In [44]:
import os
import json
import re

import numpy as np
import pandas as pd
from sklearn.preprocessing import MinMaxScaler
from sklearn.linear_model import Lasso

We want to build a LASSO (or an elastic net) model with AAindex1 inputs (averaged over the 5 residues) as input and binding free energies for ACT and FEN as output predictions. This should tell us how important each physicochemical property is.

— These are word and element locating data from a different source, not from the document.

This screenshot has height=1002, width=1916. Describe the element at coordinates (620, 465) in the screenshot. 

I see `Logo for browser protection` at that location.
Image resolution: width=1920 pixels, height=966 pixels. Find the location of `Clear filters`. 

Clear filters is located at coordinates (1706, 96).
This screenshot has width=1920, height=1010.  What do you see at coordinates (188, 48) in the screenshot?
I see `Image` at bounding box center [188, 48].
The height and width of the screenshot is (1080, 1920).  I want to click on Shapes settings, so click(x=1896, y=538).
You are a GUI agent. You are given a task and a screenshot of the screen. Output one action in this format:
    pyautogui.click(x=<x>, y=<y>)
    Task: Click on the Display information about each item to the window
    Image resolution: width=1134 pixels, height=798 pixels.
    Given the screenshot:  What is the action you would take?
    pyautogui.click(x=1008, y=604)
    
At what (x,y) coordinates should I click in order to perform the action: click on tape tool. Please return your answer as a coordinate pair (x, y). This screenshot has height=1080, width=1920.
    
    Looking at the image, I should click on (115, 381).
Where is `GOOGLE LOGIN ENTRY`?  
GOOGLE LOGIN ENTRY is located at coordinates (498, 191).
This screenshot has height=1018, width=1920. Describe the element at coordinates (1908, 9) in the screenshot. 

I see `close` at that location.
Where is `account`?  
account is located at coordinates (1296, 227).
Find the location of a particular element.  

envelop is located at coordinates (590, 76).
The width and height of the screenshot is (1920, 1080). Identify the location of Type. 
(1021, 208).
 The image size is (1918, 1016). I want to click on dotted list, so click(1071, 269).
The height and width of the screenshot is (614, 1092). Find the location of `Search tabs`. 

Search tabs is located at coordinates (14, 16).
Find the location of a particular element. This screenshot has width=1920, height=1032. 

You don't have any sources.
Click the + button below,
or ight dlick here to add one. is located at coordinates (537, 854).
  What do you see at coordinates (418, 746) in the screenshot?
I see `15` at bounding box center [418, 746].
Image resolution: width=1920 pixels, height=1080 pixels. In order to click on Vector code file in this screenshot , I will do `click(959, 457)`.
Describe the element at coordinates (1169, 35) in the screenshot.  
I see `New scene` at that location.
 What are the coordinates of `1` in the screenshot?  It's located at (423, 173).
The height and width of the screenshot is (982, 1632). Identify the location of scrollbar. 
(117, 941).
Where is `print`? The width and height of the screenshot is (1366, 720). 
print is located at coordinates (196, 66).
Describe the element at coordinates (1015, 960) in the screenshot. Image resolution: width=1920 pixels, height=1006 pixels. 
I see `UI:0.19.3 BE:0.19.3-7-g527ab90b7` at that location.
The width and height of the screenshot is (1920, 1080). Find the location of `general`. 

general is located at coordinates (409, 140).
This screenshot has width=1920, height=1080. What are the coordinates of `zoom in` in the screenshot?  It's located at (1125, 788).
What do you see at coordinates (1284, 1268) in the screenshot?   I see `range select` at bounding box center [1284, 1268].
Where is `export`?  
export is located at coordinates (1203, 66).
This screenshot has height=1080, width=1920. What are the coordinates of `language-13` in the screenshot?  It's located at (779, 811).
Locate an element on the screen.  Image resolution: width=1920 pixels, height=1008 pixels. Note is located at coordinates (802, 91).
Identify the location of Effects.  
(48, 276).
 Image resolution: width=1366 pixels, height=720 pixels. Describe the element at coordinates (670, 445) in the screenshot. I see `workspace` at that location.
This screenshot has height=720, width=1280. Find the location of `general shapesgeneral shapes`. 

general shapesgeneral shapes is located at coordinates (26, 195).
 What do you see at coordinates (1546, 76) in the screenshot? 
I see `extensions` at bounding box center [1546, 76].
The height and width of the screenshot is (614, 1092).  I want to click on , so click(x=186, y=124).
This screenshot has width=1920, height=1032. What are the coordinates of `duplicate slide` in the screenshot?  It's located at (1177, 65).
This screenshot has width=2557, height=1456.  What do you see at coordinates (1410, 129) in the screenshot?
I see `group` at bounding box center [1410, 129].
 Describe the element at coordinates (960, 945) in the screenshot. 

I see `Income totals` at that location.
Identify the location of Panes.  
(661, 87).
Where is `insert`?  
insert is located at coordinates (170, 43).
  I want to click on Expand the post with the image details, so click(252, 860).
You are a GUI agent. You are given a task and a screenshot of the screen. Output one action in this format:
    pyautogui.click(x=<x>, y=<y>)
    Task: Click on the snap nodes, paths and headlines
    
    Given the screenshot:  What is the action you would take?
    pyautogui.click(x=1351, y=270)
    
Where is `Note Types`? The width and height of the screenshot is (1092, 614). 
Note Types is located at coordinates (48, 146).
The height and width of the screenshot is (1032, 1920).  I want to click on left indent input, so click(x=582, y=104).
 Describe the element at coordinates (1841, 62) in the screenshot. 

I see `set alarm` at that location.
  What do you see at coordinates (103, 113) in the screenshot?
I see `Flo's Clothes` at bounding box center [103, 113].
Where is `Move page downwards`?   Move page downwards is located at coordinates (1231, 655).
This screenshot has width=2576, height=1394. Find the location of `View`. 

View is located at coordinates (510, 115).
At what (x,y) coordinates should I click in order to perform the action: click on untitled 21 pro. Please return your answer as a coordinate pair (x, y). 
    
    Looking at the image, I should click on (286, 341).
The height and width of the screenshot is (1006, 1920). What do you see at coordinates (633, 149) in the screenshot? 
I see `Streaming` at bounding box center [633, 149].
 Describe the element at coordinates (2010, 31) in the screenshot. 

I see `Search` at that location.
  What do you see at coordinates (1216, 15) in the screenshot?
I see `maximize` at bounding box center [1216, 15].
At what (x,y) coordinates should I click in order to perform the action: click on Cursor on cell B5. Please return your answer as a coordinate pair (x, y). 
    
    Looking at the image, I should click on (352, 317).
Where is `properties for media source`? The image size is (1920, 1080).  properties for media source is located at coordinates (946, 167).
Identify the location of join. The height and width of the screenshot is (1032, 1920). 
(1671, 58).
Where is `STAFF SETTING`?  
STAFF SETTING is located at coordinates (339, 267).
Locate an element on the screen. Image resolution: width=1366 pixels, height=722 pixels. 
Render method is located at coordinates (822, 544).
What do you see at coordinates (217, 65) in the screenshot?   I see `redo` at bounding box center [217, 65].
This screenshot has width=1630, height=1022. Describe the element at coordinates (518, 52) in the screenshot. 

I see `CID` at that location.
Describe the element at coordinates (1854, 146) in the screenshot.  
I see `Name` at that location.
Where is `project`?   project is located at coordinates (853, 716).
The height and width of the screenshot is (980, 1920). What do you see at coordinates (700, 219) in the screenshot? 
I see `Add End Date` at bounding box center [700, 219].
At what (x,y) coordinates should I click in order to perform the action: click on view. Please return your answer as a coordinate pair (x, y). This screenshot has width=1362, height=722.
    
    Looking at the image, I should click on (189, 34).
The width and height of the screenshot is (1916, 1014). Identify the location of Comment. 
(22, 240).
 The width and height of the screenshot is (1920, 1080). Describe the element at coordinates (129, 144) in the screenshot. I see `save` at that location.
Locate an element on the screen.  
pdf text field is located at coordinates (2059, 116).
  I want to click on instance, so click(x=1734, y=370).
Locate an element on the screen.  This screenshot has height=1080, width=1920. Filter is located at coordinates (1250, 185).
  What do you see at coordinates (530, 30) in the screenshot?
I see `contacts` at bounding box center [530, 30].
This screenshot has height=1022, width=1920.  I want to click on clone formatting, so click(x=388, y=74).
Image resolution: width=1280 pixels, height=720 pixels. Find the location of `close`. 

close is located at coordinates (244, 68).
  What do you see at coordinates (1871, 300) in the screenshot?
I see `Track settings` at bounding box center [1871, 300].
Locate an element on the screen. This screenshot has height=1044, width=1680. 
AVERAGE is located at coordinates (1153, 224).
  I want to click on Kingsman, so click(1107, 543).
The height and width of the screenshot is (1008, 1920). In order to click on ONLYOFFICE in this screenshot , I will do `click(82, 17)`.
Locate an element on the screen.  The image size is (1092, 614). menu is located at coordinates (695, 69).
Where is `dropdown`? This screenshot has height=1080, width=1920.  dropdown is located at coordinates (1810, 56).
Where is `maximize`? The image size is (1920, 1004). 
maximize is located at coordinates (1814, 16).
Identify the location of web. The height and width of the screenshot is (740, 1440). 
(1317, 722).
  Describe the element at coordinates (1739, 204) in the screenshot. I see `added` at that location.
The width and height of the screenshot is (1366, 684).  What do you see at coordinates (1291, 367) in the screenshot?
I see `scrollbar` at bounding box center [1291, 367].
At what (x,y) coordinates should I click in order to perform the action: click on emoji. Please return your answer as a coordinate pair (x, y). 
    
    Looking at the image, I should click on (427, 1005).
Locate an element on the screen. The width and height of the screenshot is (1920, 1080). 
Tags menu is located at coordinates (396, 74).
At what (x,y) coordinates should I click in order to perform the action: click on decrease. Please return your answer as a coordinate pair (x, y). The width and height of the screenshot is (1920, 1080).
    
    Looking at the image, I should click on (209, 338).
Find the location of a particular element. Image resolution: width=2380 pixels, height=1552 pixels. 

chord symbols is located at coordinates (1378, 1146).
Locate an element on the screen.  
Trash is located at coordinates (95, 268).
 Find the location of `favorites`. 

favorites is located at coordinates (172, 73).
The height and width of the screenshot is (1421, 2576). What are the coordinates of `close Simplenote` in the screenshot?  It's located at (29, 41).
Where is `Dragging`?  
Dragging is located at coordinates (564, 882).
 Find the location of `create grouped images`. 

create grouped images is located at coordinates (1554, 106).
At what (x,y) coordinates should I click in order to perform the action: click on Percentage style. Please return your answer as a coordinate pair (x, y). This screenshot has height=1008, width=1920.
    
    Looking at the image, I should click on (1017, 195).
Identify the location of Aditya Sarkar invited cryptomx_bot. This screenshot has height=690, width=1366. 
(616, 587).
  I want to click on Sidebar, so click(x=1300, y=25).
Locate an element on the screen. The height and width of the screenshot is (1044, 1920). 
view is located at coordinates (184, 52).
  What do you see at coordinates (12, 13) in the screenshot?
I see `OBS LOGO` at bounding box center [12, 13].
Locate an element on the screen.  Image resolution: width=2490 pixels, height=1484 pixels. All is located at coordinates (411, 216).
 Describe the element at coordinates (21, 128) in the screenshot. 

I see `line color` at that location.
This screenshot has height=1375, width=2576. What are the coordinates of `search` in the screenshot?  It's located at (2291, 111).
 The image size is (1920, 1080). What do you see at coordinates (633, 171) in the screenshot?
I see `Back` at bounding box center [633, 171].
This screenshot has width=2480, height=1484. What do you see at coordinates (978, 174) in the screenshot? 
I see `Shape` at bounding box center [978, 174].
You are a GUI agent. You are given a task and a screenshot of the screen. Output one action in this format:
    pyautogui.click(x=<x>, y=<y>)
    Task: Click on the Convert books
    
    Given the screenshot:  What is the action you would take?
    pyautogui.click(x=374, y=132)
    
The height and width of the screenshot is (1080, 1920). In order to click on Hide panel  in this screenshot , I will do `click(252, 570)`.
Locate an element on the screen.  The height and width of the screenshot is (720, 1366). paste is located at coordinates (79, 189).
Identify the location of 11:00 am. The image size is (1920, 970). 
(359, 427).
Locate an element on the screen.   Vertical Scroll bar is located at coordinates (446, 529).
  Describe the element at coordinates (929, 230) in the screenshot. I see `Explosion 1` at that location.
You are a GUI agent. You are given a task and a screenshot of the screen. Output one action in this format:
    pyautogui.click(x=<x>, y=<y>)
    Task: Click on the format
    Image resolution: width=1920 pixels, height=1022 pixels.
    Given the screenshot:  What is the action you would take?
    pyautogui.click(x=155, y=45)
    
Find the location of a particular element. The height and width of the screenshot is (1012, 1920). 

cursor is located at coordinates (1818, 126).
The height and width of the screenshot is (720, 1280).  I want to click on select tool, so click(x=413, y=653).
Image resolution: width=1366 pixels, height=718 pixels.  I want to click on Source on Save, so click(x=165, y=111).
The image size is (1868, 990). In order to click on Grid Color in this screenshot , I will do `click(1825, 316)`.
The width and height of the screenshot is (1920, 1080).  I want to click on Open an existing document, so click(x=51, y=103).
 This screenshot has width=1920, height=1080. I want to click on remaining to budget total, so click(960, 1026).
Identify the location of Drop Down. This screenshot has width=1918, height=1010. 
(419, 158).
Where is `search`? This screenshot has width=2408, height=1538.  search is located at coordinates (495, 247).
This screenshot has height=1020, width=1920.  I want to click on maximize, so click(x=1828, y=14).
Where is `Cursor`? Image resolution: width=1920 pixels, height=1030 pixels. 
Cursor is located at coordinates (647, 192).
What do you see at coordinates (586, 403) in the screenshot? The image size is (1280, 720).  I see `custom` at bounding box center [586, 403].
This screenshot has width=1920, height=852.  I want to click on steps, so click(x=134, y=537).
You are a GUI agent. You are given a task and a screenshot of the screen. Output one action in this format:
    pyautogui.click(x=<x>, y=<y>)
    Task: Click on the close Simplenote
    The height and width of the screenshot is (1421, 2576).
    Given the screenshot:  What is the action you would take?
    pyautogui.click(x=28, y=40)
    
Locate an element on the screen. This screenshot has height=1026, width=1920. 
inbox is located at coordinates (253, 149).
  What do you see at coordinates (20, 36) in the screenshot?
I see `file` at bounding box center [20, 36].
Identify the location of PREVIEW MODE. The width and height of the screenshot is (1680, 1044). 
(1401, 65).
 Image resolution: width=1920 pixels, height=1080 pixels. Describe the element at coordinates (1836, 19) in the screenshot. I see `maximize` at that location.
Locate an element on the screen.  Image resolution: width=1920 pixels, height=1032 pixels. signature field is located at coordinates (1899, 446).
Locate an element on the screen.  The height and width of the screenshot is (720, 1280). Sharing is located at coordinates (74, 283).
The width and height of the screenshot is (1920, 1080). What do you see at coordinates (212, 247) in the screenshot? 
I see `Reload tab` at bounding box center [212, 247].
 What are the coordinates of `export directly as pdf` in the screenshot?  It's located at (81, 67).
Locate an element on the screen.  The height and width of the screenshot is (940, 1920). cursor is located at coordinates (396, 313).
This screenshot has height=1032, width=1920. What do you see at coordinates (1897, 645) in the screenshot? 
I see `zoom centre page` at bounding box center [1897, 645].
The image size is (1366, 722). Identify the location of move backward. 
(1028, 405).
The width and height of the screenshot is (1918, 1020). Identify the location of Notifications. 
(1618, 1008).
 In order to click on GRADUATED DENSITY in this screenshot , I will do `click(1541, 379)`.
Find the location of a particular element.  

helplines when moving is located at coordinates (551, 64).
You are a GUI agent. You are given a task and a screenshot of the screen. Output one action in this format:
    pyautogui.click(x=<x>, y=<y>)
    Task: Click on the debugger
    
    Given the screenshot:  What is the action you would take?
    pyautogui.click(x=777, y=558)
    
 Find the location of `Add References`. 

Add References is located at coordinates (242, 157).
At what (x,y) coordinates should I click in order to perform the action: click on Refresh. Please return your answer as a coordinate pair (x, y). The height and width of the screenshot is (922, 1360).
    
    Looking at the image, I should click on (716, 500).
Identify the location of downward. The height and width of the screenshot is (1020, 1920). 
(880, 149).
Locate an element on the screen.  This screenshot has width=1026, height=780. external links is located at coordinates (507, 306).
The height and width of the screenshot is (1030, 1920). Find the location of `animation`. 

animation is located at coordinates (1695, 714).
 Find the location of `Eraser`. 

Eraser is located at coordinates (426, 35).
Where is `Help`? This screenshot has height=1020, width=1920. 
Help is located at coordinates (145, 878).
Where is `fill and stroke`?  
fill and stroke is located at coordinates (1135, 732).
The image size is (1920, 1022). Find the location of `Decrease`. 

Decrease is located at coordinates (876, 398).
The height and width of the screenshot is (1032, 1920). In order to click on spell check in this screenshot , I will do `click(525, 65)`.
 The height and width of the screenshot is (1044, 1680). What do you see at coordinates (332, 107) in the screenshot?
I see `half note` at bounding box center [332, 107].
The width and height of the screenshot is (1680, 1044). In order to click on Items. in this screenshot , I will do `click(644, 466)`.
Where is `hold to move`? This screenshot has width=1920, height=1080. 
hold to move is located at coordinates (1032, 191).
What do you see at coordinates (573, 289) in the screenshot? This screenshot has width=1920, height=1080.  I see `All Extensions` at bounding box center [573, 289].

Also we want to measure how accurate the GP is in predicting __training__ data and data it hasn't seen. We can then compare what's what

In [2]:
def load_json_res(pcc, data_dir):
    with open(f"{data_dir}/{pcc}_FEN.JSON") as f:
        rep = json.load(f)
    F_fen = rep["FE"]
    F_fen_err = rep["FE_error"]

    with open(f"{data_dir}/{pcc}_DEC.JSON") as f:
        rep = json.load(f)
    F_dec = rep["FE"]
    F_dec_err = rep["FE_error"]
    return {"PCC": [rep["PCC"]], "F_FEN": [float(F_fen)], "err_FEN": [float(F_fen_err)],
             "F_DEC": [float(F_dec)], "err_DEC": [float(F_dec_err)]}

def load_data(data_dir):
    PCC_list = []
    for folder in os.listdir(data_dir):
        if re.match("[A-Z]{5}_[A-Z]{3}", folder):
            PCC_list.append(folder.split("_")[0])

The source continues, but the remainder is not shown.